[TASK TO CARRY OUT] Beginning with the line where "The image size" appears, restate each line word for word until the data ends. Pictures do not go in.

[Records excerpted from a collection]
== Segment start ==
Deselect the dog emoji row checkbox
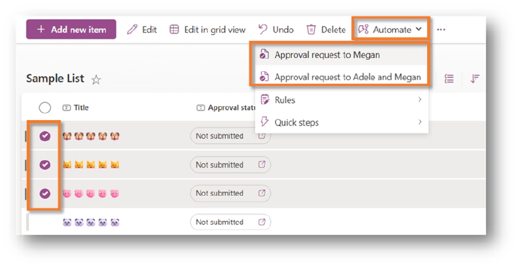Viewport: 518px width, 267px height. pos(45,136)
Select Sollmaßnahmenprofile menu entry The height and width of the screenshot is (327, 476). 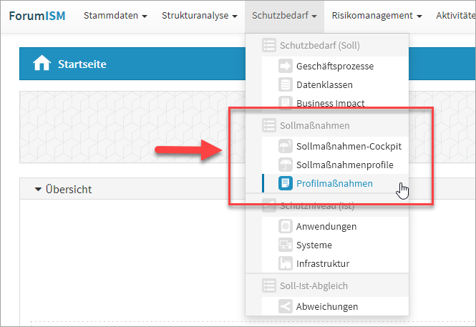tap(344, 165)
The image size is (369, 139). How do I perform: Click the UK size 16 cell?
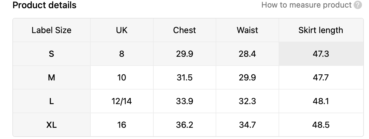point(122,125)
== Segment end ==
[SOLUTION FOR THIS TASK]
The image size is (369, 139). How do I perform: Click the UK size 16 cell?
point(122,125)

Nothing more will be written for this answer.